◆ What to work on: Copy out all of the data below word for word, leaving out the pictures.

Data for locating text and elements
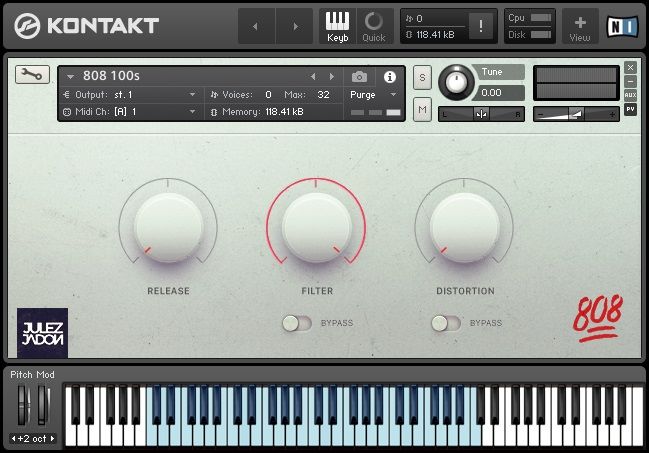Viewport: 649px width, 453px height.
Task: Open the Purge dropdown menu
Action: click(x=373, y=95)
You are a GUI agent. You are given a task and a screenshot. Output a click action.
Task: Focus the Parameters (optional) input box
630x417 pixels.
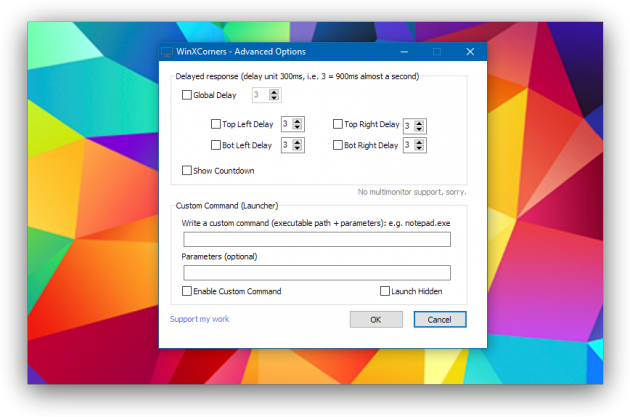317,272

◆ Written solution:
Viewport: 649px width, 453px height.
Task: Open the Purge dropdown menu
Action: click(x=373, y=95)
You are a GUI agent. You are given a task and a screenshot. Output a click action.
Task: Focus the Parameters (optional) input box
630x417 pixels.
317,272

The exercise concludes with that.